[Problem to work on]:
In the article on food authenticity, which restaurant does Alex Barrientos run?

Actually, Bayless is the culinary version of the Beastie Boys. He took a style and made it his own. And what else is a chef to do these days? Chances are, everything has been cooked before, anyway.

“It’s hard to have an original idea these days. We just try to do things well and be interesting,” says Alon Munzer, who used to run Southern spot Hungry Mother (he is not Southern) and will soon open Jewish deli Mamaleh’s (with a staff that isn’t entirely Jewish).
“Authenticity is in the eye of the beholder. We test up to 10 recipes per dish. And only a small percentage of people might agree with our version. It’s hard to please everyone when doing such a specific kind of cuisine,” he says. “Authenticity is more what you feel in your heart. Everyone has the right to do whatever they want.”
Alex Barrientos, a Veracruz native who runs La Victoria Taqueria in Arlington and Beverly, agrees.
“In Mexico City, [at] one of the best restaurants I’ve tried, the chef was from Spain. He was cooking an awesome mole, the way that you eat in Oaxaca!” he says.
“I don’t have any more right to cook [Chinese] food than anyone else. This isn’t a birthright,” says Banyan Bar + Refuge chef Phil Tang, whose Taiwanese parents run restaurants in the Washington, D.C., area. “Among chefs, it comes down to: Does it taste good?” Tang says.
That’s the end point for most customers, too. So what’s a culturally respectful diner to do? Is it morally right to enjoy an inauthentic, or perhaps expensive, taco? The point is not to fetishize these cuisines, anthropologists say.
For instance, that banh mi you love — the real kind, with the herbs and the crusty baguette? A direct result of French colonization of Vietnam, Kuo points out.
“Seeking authenticity fetishizes the sustenance of another culture. The idea of the ‘authentic’ food experience is separated from reality,” she wrote.
And so it might be rather unseemly for a carful of suburbanites to wheel into East Boston hunting for the most authentic tacos as if chasing wild game. This is a culture’s history, a person’s livelihood. Should those tacos be enjoyed? Yes. Should they appear on Instagram as the #bestcarnitasever, like a ride at Disney World? No.

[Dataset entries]
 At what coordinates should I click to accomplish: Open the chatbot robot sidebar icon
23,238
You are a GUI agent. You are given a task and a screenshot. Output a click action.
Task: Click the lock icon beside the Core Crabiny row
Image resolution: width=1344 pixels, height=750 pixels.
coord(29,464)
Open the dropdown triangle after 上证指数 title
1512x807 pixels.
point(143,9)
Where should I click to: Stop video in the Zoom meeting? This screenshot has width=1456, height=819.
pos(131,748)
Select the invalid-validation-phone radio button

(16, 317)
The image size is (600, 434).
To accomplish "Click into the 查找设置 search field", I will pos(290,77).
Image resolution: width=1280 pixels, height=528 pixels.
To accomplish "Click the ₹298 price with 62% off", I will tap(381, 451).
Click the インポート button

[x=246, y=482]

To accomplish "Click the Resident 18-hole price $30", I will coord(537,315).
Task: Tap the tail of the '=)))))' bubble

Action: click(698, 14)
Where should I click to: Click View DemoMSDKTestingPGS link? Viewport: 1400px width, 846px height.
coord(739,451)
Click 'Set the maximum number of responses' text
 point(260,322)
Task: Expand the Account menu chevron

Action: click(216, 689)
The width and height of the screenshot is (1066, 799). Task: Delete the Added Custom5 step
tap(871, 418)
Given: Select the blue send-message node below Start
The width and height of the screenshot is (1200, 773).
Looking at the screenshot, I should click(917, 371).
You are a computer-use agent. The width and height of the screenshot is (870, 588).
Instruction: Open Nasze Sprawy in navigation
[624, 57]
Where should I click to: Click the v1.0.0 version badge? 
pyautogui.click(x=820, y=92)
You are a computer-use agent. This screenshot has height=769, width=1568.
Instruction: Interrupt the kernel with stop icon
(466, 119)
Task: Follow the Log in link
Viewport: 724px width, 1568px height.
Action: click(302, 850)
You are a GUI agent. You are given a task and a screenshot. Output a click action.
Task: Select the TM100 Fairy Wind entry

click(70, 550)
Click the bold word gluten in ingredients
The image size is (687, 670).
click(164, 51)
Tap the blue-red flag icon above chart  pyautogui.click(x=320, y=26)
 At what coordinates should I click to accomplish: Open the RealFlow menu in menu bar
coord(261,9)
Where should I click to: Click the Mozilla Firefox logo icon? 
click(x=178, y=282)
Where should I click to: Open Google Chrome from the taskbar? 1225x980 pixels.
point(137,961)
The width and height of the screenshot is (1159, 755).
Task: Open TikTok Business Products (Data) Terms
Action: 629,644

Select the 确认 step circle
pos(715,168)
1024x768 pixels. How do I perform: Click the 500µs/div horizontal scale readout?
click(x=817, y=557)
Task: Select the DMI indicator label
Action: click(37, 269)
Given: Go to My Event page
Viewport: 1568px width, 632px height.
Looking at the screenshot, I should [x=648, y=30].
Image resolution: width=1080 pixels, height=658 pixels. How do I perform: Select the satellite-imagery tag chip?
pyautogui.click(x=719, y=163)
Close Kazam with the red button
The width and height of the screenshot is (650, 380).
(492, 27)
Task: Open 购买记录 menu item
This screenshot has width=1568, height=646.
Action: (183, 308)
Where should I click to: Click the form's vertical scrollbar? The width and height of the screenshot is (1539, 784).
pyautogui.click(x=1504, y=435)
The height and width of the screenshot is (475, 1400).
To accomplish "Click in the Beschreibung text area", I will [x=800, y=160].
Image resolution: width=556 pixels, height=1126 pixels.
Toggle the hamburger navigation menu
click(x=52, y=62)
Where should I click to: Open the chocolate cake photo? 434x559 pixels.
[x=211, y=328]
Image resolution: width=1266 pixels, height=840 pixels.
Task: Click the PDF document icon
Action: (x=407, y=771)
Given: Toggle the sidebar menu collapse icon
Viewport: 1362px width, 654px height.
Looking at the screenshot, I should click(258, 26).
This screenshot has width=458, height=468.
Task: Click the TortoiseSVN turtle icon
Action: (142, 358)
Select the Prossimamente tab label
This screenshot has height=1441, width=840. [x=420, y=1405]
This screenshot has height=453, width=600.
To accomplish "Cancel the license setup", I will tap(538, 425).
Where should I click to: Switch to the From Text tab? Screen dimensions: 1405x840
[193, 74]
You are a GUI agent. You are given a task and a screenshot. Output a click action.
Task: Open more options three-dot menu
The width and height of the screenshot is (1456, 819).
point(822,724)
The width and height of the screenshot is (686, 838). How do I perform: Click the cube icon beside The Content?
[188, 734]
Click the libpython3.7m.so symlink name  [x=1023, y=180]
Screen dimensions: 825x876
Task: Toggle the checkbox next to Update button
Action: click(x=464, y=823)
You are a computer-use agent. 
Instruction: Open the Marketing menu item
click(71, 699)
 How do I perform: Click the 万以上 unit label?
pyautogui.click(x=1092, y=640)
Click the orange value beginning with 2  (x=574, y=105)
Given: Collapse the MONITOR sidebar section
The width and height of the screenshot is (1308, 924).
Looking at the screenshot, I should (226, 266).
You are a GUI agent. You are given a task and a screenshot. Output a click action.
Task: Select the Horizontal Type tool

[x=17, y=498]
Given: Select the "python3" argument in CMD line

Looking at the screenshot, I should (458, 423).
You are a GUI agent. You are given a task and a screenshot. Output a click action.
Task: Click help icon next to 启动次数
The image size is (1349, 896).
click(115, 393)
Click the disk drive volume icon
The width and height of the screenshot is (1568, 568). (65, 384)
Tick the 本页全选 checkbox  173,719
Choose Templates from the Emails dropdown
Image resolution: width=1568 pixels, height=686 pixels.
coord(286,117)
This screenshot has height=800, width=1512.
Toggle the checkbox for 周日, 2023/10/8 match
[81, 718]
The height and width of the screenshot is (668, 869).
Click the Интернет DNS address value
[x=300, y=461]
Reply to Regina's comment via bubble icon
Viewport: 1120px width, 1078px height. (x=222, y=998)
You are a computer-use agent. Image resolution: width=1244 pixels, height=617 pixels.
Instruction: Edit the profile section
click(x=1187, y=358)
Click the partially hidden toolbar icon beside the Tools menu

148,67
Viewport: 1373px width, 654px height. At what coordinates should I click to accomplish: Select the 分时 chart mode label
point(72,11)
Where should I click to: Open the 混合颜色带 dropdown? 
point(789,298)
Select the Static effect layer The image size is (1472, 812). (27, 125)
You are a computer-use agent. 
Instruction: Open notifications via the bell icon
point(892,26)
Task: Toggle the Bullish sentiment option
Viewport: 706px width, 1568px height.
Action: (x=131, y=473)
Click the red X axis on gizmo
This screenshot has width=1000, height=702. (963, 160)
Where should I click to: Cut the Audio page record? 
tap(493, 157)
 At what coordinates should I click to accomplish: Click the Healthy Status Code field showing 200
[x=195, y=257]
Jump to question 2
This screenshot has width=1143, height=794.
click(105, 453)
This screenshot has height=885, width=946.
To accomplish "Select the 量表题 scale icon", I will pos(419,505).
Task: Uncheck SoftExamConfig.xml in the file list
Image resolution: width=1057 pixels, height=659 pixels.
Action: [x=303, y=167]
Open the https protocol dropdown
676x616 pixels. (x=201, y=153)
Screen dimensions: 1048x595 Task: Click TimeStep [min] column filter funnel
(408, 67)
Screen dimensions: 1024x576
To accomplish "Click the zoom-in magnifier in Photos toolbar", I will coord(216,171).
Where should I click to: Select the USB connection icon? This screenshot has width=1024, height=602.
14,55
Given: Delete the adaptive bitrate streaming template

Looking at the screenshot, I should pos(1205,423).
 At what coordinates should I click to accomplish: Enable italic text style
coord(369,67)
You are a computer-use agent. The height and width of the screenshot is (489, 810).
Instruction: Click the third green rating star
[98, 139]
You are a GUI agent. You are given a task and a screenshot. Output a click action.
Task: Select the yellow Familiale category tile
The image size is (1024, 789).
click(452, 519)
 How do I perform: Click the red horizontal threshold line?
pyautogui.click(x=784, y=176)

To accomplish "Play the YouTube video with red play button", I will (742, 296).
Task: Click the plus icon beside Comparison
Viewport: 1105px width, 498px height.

[Response]:
La Victoria Taqueria, in Arlington and Beverly.